A 20-meter wall of snow plowed into the military complex in the high-altitude Siachen Glacier region near the Indian border early Saturday.

Pakistan and India both claim the glacier, located on the northern tip of the Line of Control — a de facto border that divides Pakistani- and Indian-controlled Kashmir. The two nuclear-armed neighbors have deployed thousands of troops to the region at an altitude of around 6,000 meters, making it the world's highest battleground.

On Monday, poor weather conditions hampered recovery efforts and rescue workers have not recovered anyone dead or alive three days after the disaster.

An eight-member team of U.S. military experts arrived in Islamabad to aid in rescue operations, but were unable to travel to the site. U.S. Embassy spokesman Mark Stroh told VOA Washington is ready to do whatever it can to help Pakistan deal with what he called a “horrific incident.”

Pakistan's military said a team of experts from Germany and Switzerland is also due in the country to provide help.

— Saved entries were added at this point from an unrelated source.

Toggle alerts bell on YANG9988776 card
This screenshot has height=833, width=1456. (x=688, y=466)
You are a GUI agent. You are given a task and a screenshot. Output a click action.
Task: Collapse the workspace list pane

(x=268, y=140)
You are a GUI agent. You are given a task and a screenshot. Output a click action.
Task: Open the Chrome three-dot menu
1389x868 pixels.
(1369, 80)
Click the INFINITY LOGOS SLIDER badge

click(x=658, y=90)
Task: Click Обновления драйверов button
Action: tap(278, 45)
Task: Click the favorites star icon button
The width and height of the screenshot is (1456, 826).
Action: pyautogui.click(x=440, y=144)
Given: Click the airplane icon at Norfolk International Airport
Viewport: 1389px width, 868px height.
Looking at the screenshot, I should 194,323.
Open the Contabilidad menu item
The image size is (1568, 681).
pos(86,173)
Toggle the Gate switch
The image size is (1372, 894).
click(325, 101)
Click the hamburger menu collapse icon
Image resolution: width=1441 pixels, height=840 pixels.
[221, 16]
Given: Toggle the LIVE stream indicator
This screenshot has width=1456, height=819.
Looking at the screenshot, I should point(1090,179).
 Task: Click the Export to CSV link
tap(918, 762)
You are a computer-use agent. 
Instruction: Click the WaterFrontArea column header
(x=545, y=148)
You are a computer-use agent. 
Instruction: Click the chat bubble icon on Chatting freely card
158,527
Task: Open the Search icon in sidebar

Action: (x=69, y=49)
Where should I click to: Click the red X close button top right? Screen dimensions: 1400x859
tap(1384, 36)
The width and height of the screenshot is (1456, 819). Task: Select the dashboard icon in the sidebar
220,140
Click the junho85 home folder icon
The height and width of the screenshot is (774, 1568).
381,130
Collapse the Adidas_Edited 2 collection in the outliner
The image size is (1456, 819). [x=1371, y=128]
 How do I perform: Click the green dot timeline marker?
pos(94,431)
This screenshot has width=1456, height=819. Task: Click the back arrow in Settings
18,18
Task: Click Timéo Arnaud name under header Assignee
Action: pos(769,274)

Pakistan and India have thousands of troops stationed on either side of Siachen, which has been violently disputed since 1984, when Indian troops seized the heights of the 78-kilometer-long glacier. But the region has been calm in the last decade, with the inhospitable climate and avalanche-prone terrain claiming more lives than gunfire.

Critics have long urged India and Pakistan to pull their troops from the Siachen region, calling it a “pointless conflict.”

Saturday's snowslide has revived those demands, which had been echoed Monday in Pakistan's parliament. Lawmakers urged President Asif Ali Zardari to aggressively pursue a diplomatic resolution with India in an effort to prevent further financial and human losses.

Pakistan and India both claim the disputed Himalayan region of Kashmir in full. Territorial disputes over control of the rugged region have sparked two wars between the nuclear-armed neighbors.